The lines below, from the one holding "How do I perform: Click" through the final line, are to be copied exactly, with no other lines and no pictures.

►

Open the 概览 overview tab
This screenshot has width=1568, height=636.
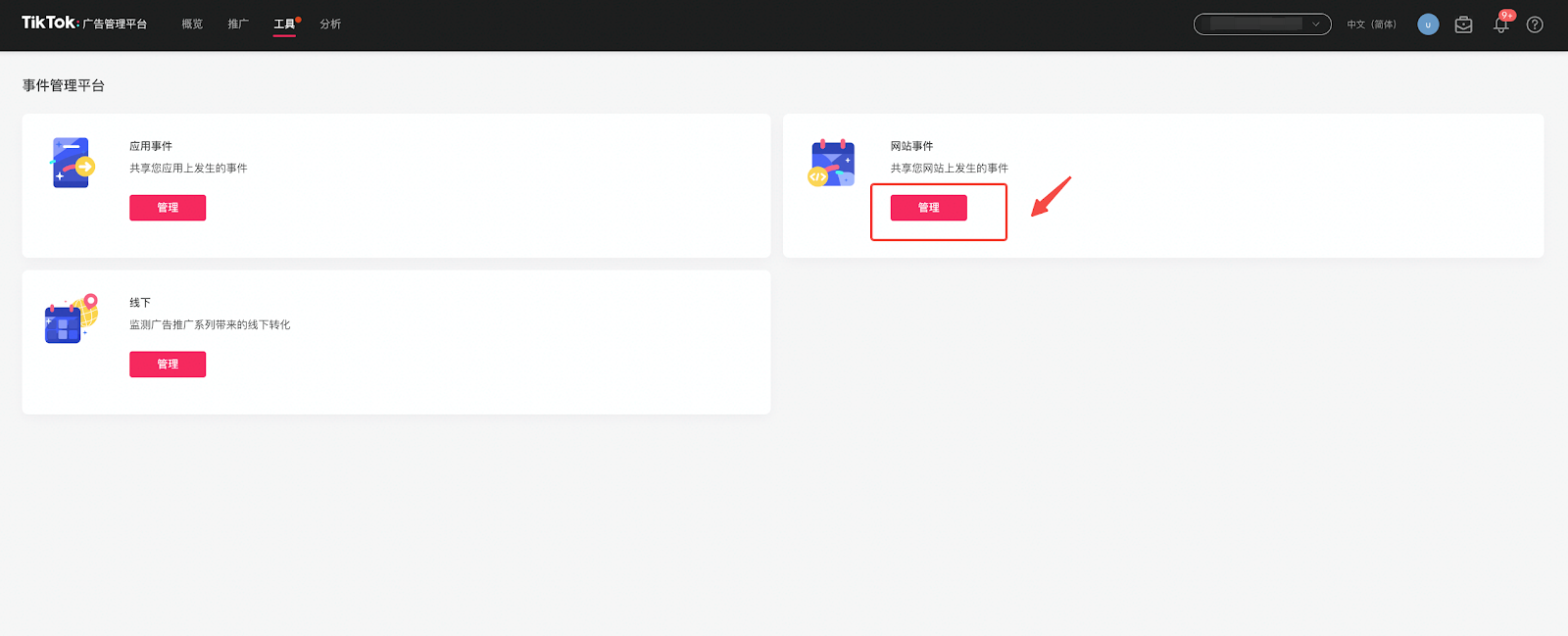click(192, 24)
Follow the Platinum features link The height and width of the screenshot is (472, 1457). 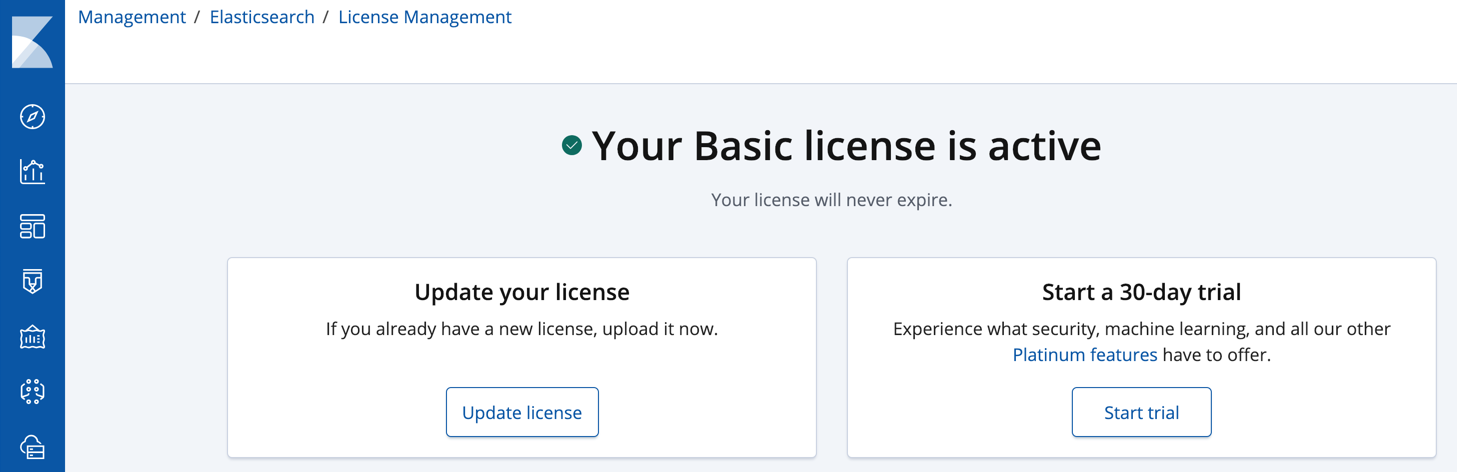tap(1085, 355)
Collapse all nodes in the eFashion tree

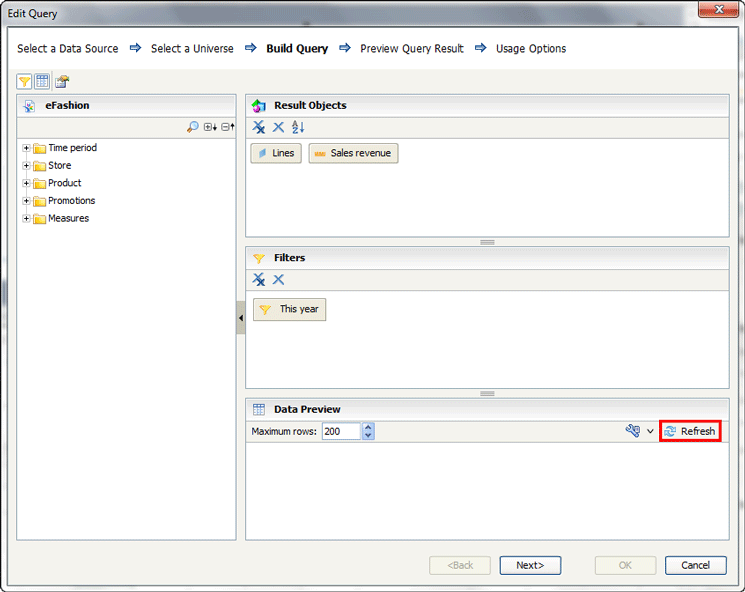tap(227, 127)
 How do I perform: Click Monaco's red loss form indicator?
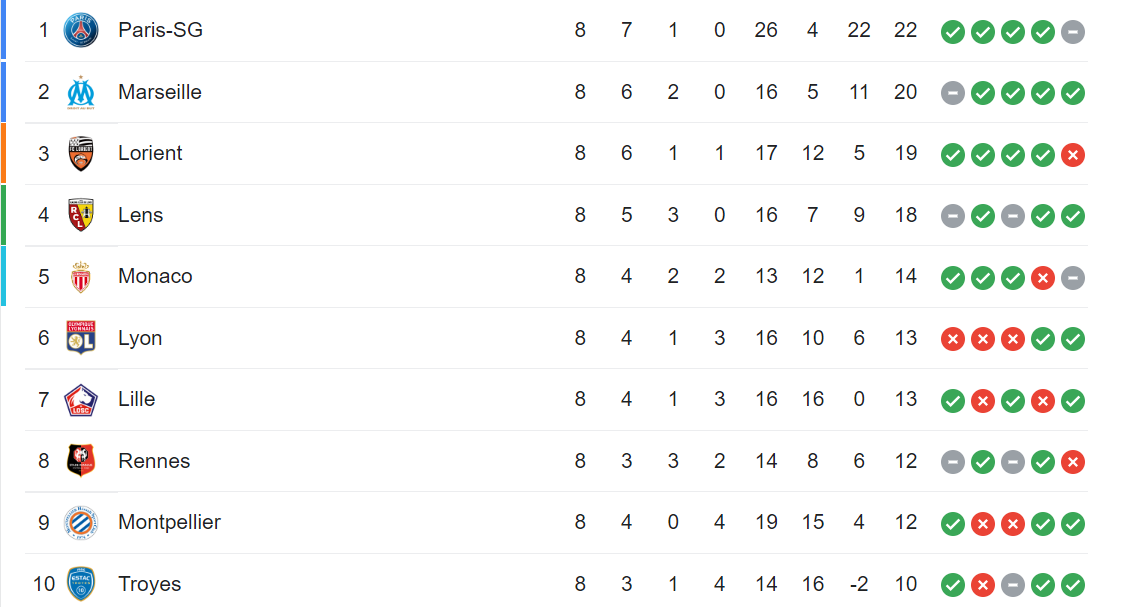[x=1042, y=278]
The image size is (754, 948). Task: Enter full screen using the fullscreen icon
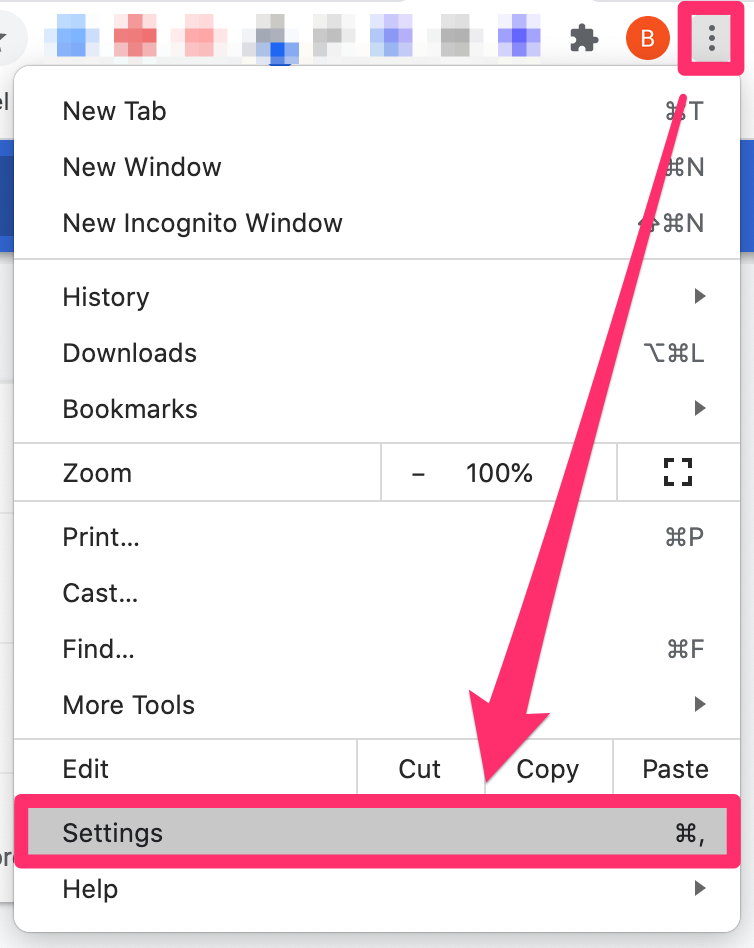[x=679, y=472]
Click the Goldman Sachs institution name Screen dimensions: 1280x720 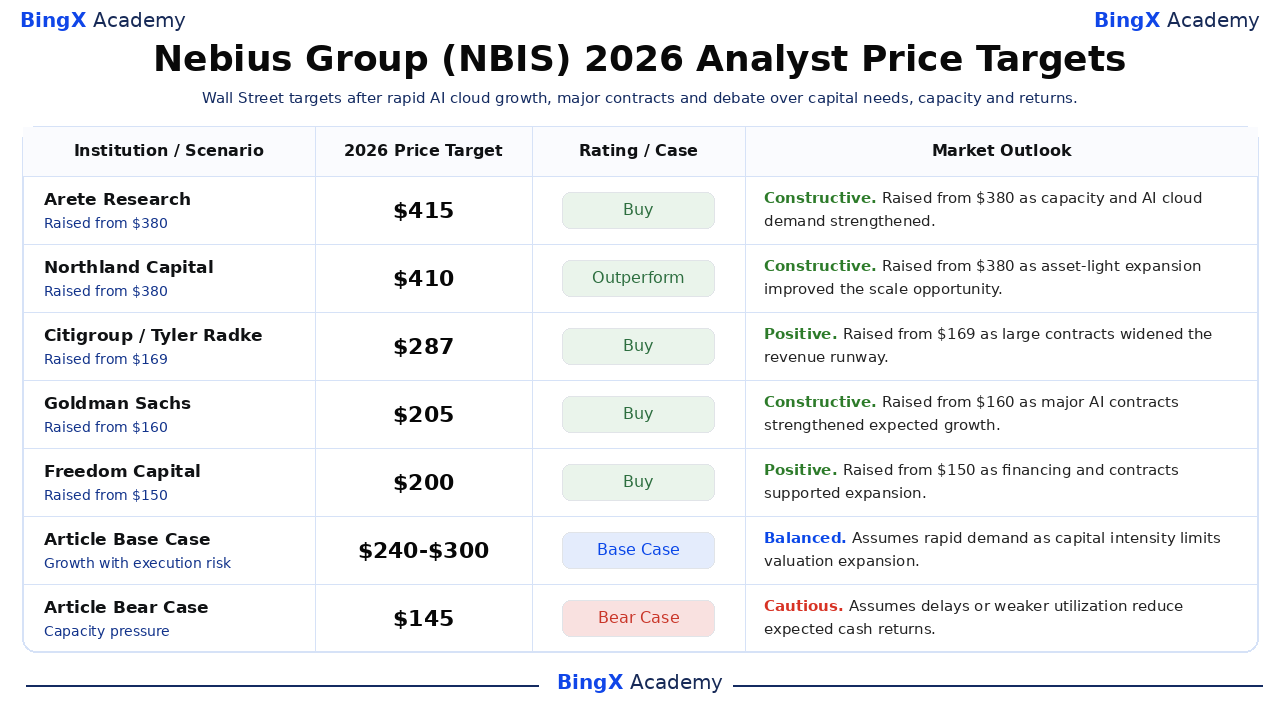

◄

## Result
 How do I perform: Click Monaco's red loss form indicator?
[x=1042, y=278]
The image size is (754, 948). Task: Enter full screen using the fullscreen icon
[x=679, y=472]
Click the Goldman Sachs institution name Screen dimensions: 1280x720 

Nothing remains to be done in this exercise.